> _Stored records_:
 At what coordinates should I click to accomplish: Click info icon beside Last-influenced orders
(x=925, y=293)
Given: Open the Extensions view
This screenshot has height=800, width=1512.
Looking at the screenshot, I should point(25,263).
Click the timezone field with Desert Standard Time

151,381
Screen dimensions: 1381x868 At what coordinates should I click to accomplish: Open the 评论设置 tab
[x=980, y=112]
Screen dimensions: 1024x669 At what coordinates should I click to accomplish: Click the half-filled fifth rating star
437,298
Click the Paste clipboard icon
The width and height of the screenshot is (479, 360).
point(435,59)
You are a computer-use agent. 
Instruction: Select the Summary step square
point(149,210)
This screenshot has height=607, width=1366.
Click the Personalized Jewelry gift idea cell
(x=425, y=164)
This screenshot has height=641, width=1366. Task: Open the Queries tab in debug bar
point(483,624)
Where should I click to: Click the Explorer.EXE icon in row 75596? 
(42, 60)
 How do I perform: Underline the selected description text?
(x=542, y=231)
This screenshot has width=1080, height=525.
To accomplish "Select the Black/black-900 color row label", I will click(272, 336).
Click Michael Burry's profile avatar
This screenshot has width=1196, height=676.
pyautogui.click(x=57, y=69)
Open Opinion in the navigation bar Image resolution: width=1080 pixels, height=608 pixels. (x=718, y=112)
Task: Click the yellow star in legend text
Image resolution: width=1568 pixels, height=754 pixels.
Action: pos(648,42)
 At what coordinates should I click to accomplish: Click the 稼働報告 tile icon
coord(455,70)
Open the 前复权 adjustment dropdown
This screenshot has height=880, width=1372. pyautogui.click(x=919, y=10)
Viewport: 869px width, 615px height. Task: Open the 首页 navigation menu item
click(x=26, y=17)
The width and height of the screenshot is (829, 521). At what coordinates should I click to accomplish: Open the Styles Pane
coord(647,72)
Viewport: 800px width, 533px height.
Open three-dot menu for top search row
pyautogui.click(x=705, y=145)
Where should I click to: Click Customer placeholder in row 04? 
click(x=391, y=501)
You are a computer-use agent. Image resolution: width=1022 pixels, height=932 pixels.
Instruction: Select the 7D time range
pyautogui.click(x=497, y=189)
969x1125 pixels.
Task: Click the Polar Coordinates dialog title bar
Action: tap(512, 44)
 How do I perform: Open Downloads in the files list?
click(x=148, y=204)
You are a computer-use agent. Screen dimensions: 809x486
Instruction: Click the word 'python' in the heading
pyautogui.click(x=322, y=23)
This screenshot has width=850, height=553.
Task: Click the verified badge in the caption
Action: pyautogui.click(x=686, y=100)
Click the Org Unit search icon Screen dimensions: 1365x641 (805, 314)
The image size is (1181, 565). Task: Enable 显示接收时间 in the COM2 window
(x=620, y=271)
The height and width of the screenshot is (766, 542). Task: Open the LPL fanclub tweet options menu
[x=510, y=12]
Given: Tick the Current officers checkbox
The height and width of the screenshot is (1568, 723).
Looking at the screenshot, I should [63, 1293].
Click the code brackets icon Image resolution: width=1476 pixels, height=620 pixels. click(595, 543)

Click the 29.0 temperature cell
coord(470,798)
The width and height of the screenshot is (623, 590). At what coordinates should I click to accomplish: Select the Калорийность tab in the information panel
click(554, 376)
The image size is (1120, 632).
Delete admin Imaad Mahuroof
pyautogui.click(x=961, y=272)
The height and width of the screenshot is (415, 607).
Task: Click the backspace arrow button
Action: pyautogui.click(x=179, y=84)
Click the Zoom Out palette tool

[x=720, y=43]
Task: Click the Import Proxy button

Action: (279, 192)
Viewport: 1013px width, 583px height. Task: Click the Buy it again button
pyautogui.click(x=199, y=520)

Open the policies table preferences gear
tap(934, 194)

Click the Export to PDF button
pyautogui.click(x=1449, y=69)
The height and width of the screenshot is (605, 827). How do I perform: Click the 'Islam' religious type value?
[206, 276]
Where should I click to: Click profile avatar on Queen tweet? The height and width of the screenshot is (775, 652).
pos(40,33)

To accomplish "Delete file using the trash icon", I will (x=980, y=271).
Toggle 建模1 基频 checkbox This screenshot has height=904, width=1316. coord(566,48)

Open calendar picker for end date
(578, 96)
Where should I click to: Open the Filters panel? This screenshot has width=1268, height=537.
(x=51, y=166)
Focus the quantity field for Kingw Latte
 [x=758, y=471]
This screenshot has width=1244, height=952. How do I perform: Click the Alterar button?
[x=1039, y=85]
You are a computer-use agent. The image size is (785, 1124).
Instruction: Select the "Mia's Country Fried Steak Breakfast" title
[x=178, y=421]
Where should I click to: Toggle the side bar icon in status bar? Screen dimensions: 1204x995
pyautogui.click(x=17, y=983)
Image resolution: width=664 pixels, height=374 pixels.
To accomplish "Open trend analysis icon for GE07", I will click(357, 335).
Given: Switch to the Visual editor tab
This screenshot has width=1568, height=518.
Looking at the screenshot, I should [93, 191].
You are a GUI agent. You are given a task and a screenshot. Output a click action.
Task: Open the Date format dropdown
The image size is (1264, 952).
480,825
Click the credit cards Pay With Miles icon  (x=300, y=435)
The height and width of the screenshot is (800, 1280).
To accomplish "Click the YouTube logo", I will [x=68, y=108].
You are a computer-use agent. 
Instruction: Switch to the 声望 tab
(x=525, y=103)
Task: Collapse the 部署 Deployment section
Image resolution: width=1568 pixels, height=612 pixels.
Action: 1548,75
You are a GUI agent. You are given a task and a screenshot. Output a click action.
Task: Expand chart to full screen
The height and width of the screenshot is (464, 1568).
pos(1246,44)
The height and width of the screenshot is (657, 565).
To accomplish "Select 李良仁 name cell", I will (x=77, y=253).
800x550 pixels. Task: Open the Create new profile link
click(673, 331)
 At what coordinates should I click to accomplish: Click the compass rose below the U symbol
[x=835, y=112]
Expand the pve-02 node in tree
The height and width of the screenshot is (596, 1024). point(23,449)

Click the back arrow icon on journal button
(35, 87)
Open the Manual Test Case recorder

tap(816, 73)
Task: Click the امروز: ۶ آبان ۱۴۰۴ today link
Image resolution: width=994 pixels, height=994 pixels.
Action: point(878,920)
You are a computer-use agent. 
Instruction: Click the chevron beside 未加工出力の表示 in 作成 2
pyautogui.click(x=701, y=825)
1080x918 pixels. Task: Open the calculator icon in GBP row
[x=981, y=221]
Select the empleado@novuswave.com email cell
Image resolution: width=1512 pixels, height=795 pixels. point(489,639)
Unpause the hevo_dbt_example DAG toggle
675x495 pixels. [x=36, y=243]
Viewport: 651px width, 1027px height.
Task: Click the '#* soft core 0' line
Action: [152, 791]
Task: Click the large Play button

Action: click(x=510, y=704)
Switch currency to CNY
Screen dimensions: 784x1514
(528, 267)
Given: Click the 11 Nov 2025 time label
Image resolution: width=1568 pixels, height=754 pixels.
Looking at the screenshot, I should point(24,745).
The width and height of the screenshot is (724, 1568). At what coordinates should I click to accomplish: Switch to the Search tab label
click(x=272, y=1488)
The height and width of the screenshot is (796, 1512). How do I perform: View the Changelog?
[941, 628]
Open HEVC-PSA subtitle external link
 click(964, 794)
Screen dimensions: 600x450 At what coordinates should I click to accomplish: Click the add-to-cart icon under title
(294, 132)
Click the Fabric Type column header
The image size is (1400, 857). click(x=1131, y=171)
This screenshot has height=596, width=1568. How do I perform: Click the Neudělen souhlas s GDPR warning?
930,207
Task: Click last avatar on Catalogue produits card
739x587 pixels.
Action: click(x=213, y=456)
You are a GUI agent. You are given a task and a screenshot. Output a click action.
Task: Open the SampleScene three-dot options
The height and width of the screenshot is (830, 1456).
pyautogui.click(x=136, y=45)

> _Goal of the exercise_:
Nothing but the lines from the top of the records down to the line with "This screenshot has width=1080, height=525." belongs in the answer; repeat them exactly.

> _Result of the exercise_:
 At what coordinates should I click to accomplish: Click info icon beside Last-influenced orders
(x=925, y=293)
Given: Open the Extensions view
This screenshot has height=800, width=1512.
Looking at the screenshot, I should point(25,263).
Click the timezone field with Desert Standard Time

151,381
Screen dimensions: 1381x868 At what coordinates should I click to accomplish: Open the 评论设置 tab
[x=980, y=112]
Screen dimensions: 1024x669 At what coordinates should I click to accomplish: Click the half-filled fifth rating star
437,298
Click the Paste clipboard icon
The width and height of the screenshot is (479, 360).
point(435,59)
You are a computer-use agent. 
Instruction: Select the Summary step square
point(149,210)
This screenshot has height=607, width=1366.
Click the Personalized Jewelry gift idea cell
(x=425, y=164)
This screenshot has height=641, width=1366. Task: Open the Queries tab in debug bar
point(483,624)
Where should I click to: Click the Explorer.EXE icon in row 75596? 
(42, 60)
 How do I perform: Underline the selected description text?
(x=542, y=231)
This screenshot has width=1080, height=525.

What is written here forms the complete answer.